LIMABELAS

8 1 0
                                    

Arian

Cium dia.

Itu dua kata pertama yang muncul di otakku waktu aku melihat mata bulat Alqiza yang balas menatapku dalam gelap. Dan itu pula yang kulakukan tanpa aku bisa menahannya. Mana bisa tahan kalau suasana sangat mendukung? Sudah sejak lama aku selalu membayangkan Alqiza yang ada di sisiku, bukan Merra.

Ah, playboy macam apa kau ini, ya kan?

Tapi jangan dulu menyalahkanku atas apa yang terjadi pada otakku, perasaanku, saraf-saraf di seluruh tubuhku. Ini adalah rahasia terbesar yang selalu kusembunyikan baik-baik dan selalu bersikap seakan aku tidak merasakan apa-apa yang beda. Iya. Aku sudah lama ingin putus dari Merra.

Alqiza salah, aku menyukainya bukan dengan cara menginjak Merra agar aku bisa melompat meraih Alqiza. Itu alasan klise orang untuk menyenangkan hati perempuan, dan itu basi. Aku menyukai Merra dengan tulus pada awalnya. Kami satu kelas ketika kelas satu. Dia adalah gadis yang ramah, manis, baik, suka menolong tanpa ragu. Penggemarnya bukan hanya laki-laki, perempuan pun banyak yang menyukainya. Dia cantik luar dan dalam.

Merra yang anggota ekskul teater dan aku yang anggota OSIS semakin sering bertemu karena sekretariat kami yang bersebelahan. Aku bahkan sering melihatnya sedang latihan sendirian di depan sekre sebelum orang-orang berkumpul. Dan Alqiza adalah teman yang selalu menempelnya ke mana-mana.

Merra pernah bercerita kalau dia sangat menyukai seni peran sementara Alqiza suka menulis cerita.

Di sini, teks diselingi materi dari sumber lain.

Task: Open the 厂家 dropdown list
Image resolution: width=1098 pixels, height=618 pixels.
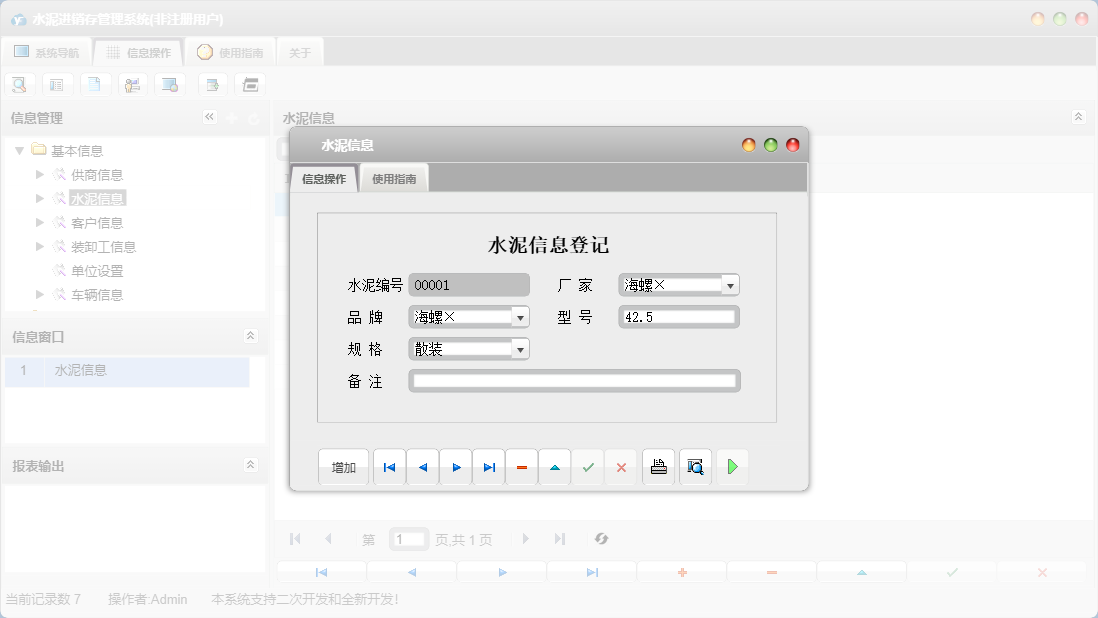Action: coord(731,284)
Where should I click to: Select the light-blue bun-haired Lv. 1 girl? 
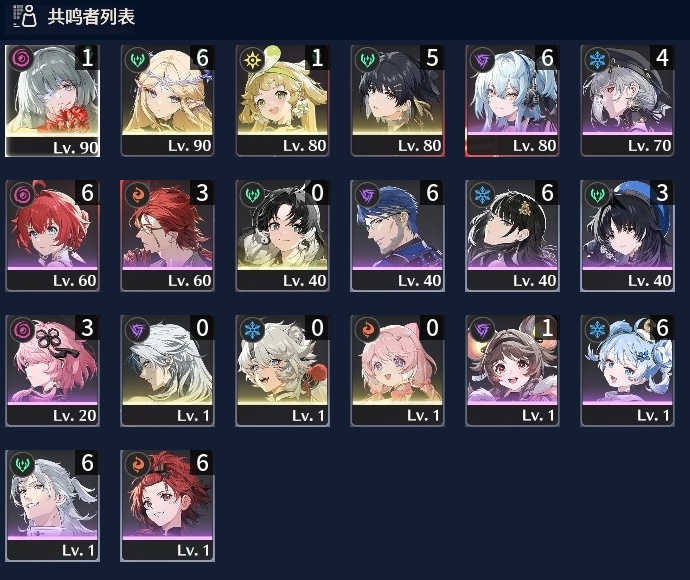[627, 371]
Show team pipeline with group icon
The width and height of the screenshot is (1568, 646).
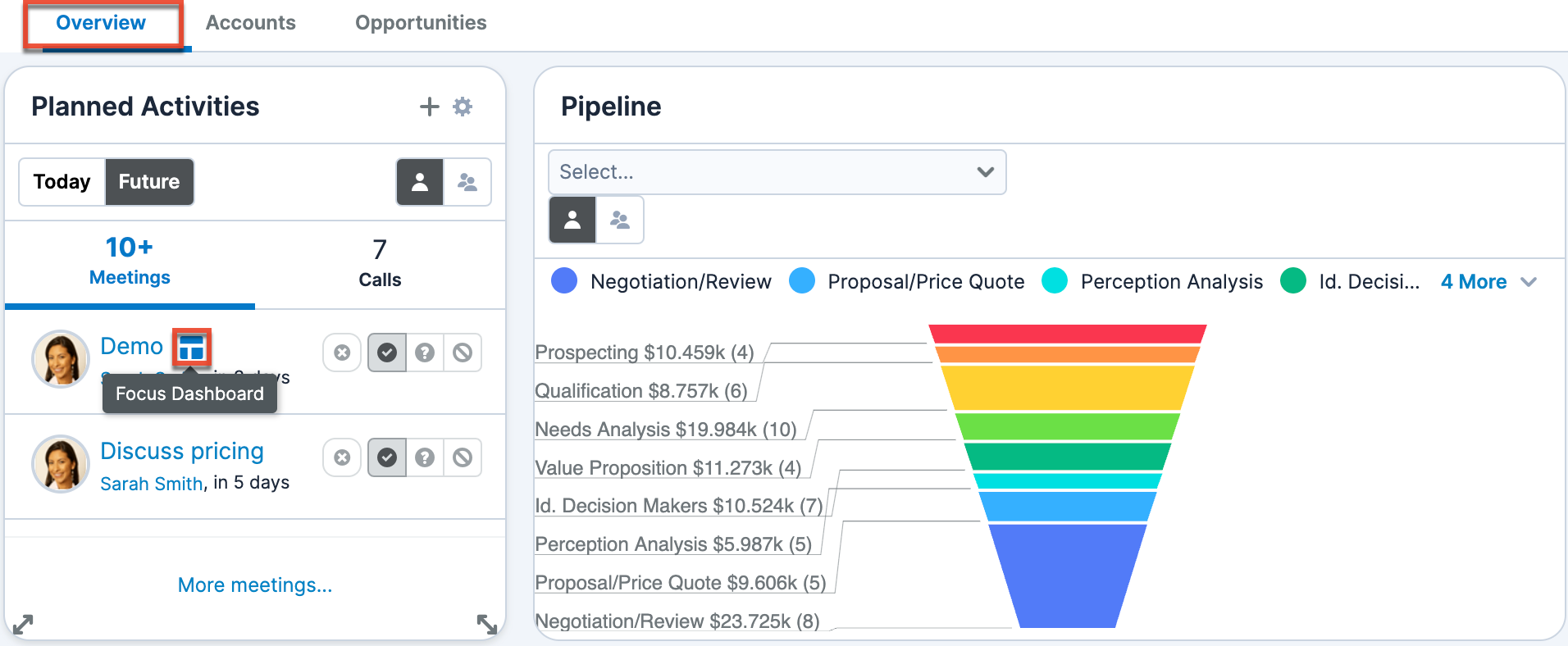[x=620, y=220]
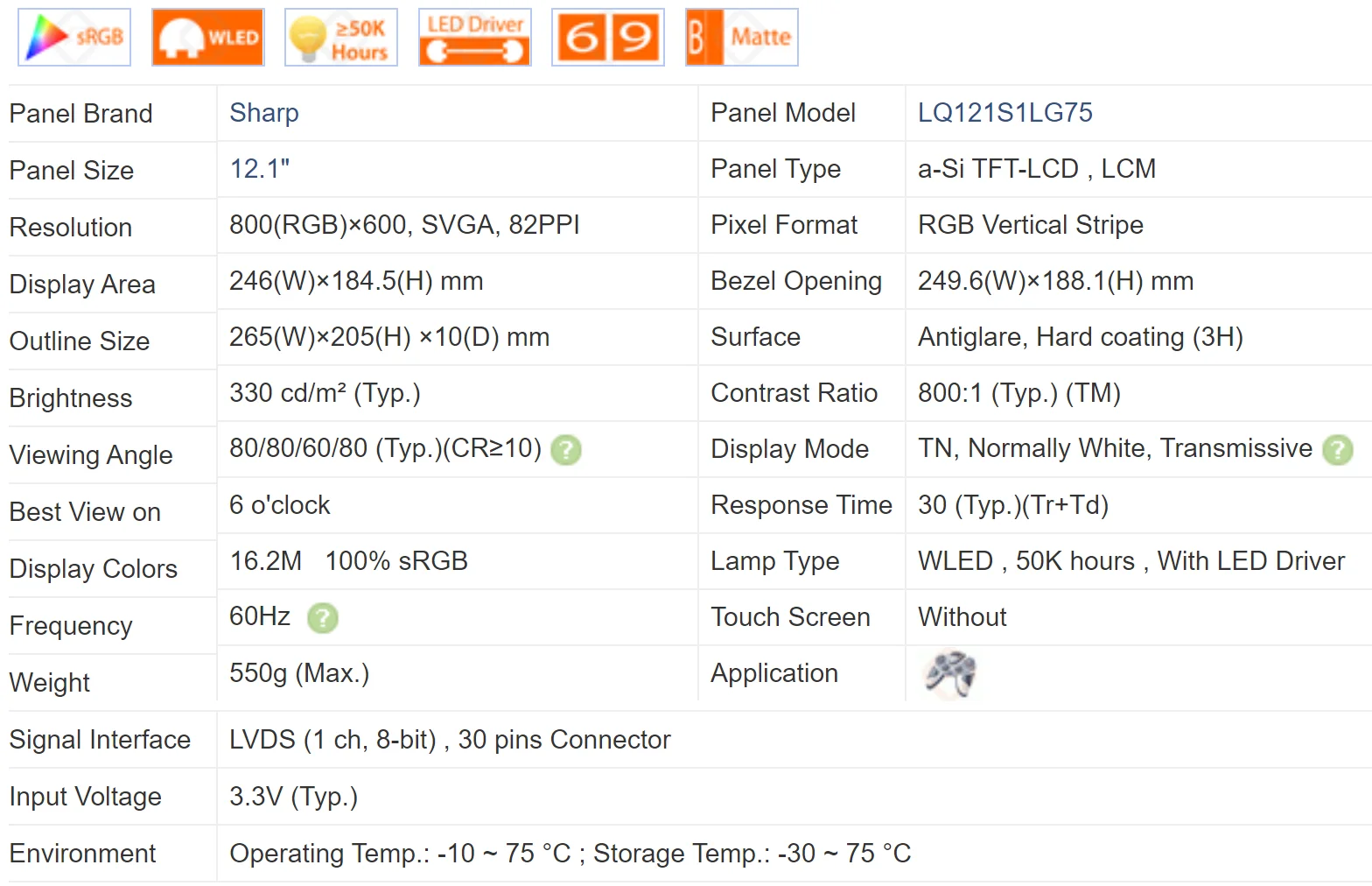Click the 800(RGB)×600 resolution value
This screenshot has width=1372, height=886.
pyautogui.click(x=403, y=225)
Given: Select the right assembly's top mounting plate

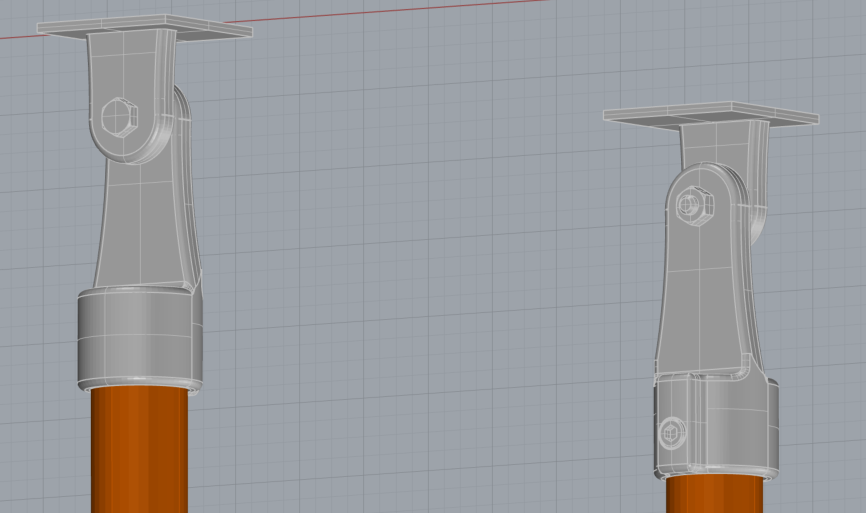Looking at the screenshot, I should click(x=710, y=115).
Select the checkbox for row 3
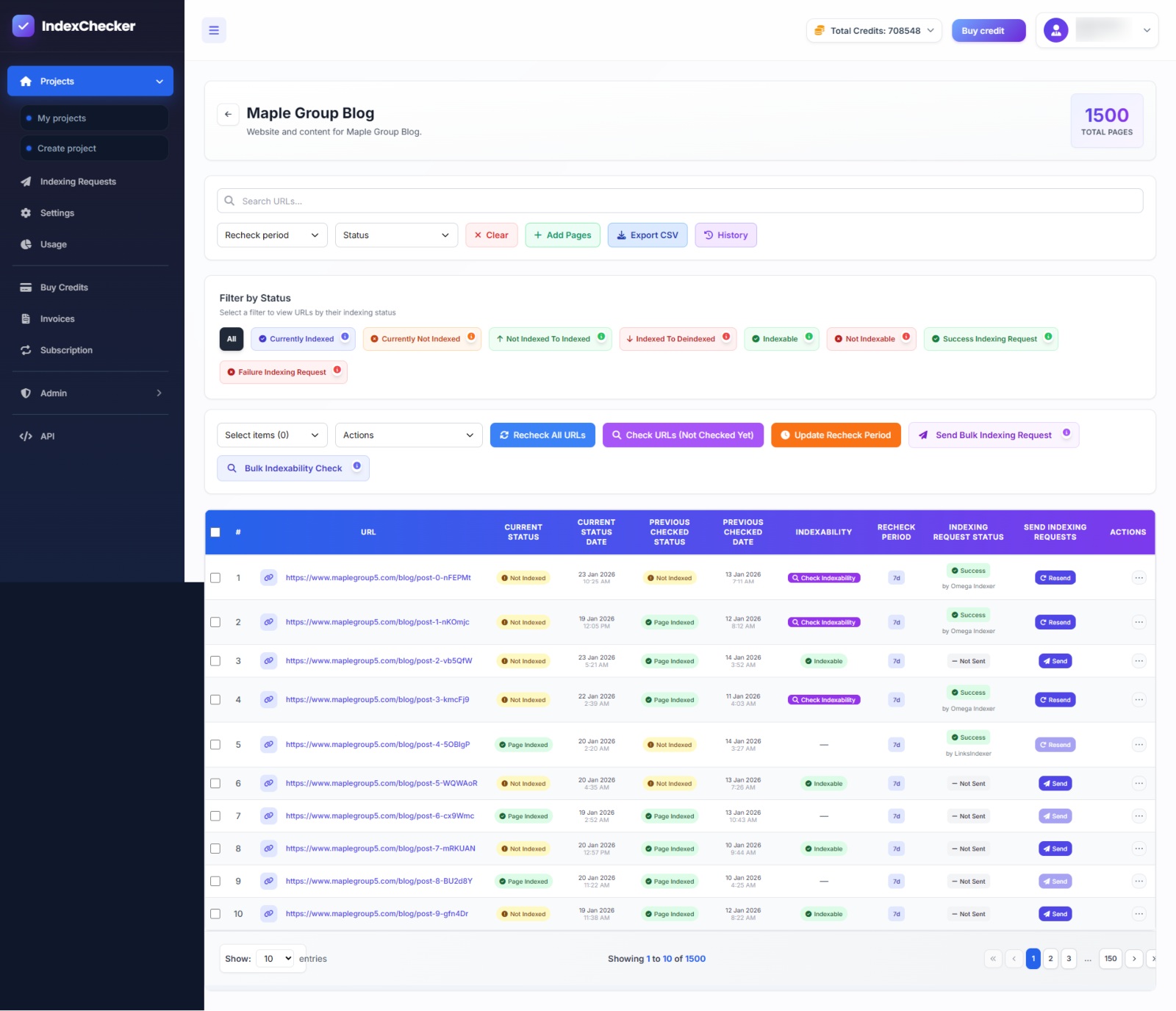 [215, 660]
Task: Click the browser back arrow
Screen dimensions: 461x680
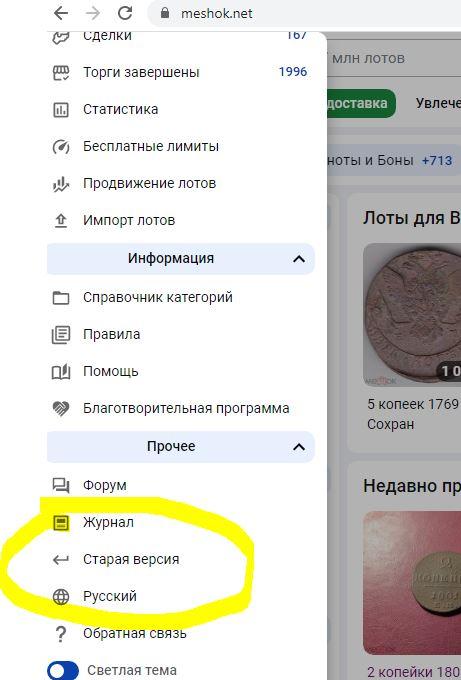Action: [61, 13]
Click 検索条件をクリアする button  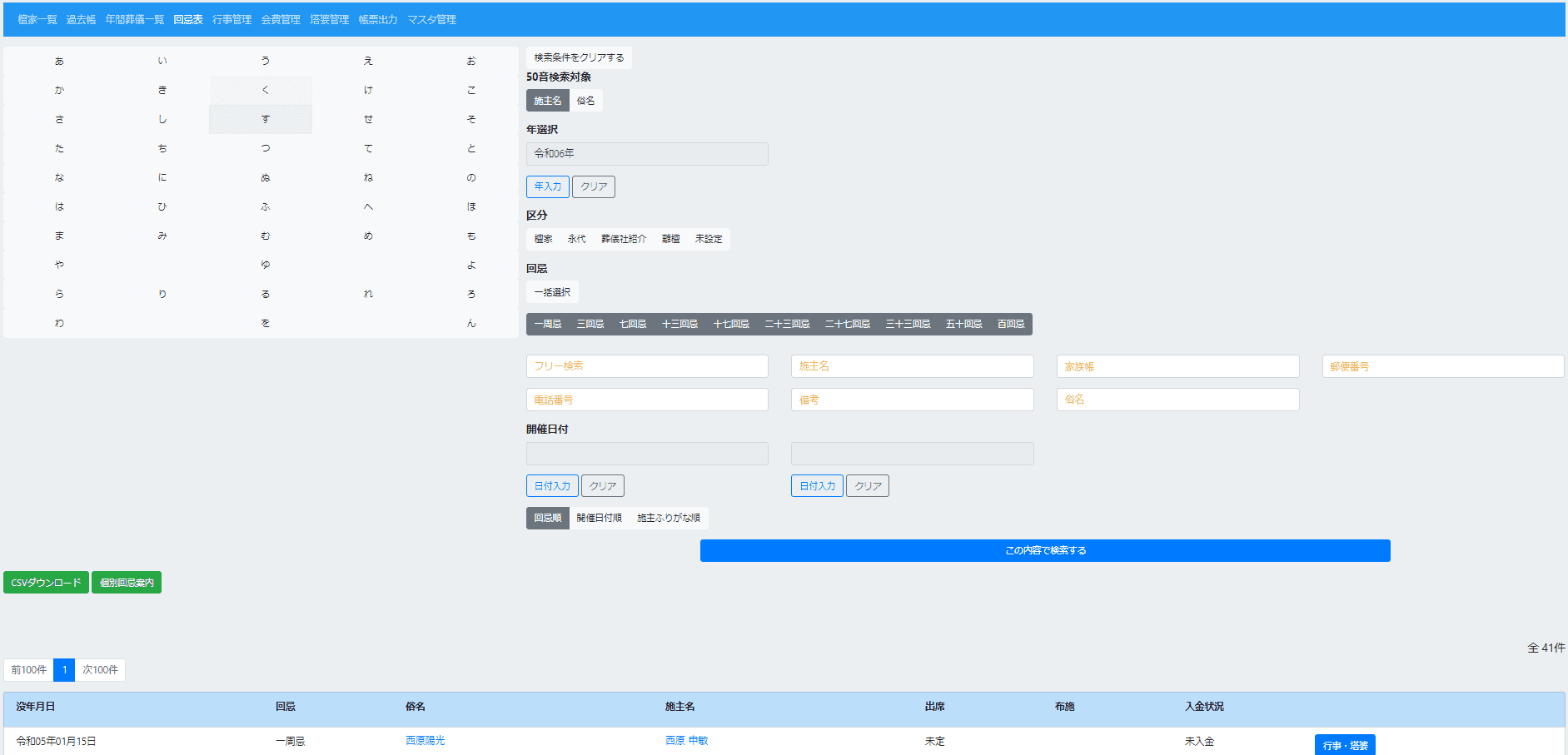pos(579,57)
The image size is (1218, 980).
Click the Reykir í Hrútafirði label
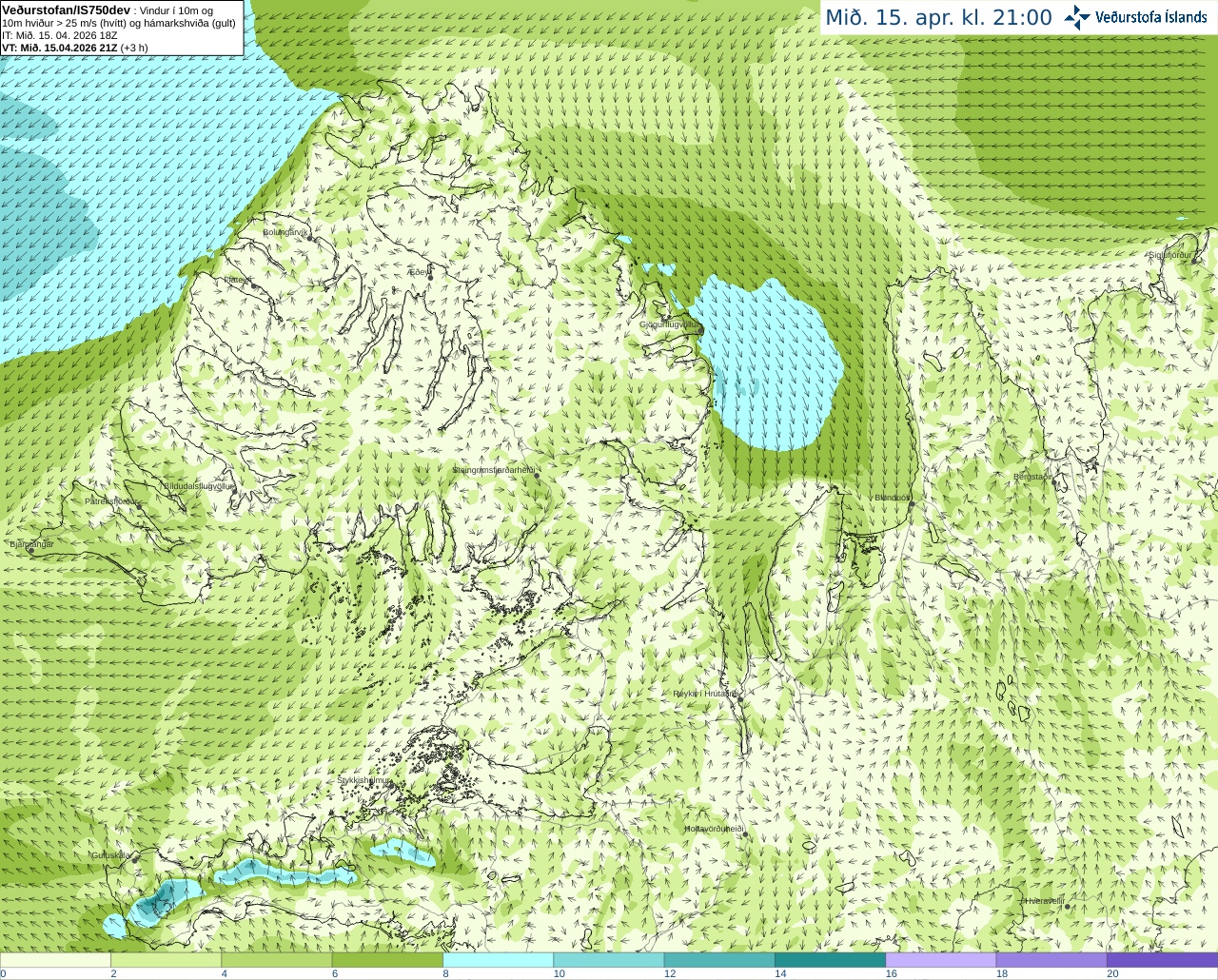(x=707, y=694)
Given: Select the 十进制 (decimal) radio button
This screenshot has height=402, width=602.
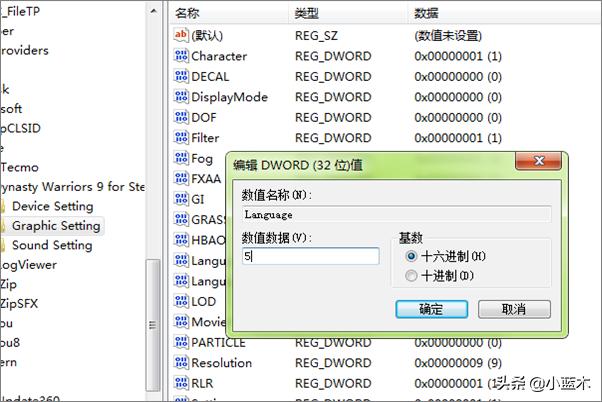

Mereka sering berkolaborasi berdua dan beberapa tulisan Alqiza memang banyak dipertimbangkan oleh senior-senior teater mereka. Bahkan dua naskah dari Alqiza sudah pernah dimainkan dan salah satunya memenangkan lomba teater nasional.

Dan dimulailah nama Alqiza perlahan mengisi otakku. Sejak aku mendekati Merra, dia sering sekali menyebut-nyebut Alqiza. Sampai akhirnya kami berpacaran dan Merra mengenalkanku pada Alqiza dari kelas C, sementara kami dari kelas J. Merra bercerita kalau Alqiza selalu salah memilih pacar. Beberapa bulan setelah masuk SMA, Alqiza pacaran dengan seorang berandalan sekolah yang terlihat seperti anak culun. Aku ingat anak itu, aku pernah melihatnya beberapa kali karena dia dari kelas H yang memiliki jadwal olahraga yang sama dengan kelasku dan kelas I. Benar kata Merra, anak itu kelihatan culun dengan kacamata tebal.

"Tapi, dia itu kalau udah buka kacamata serem banget! Dia teman paling dekat dari panglima tempur geng motor!" Merra mulai menceritakan kesialan Alqiza.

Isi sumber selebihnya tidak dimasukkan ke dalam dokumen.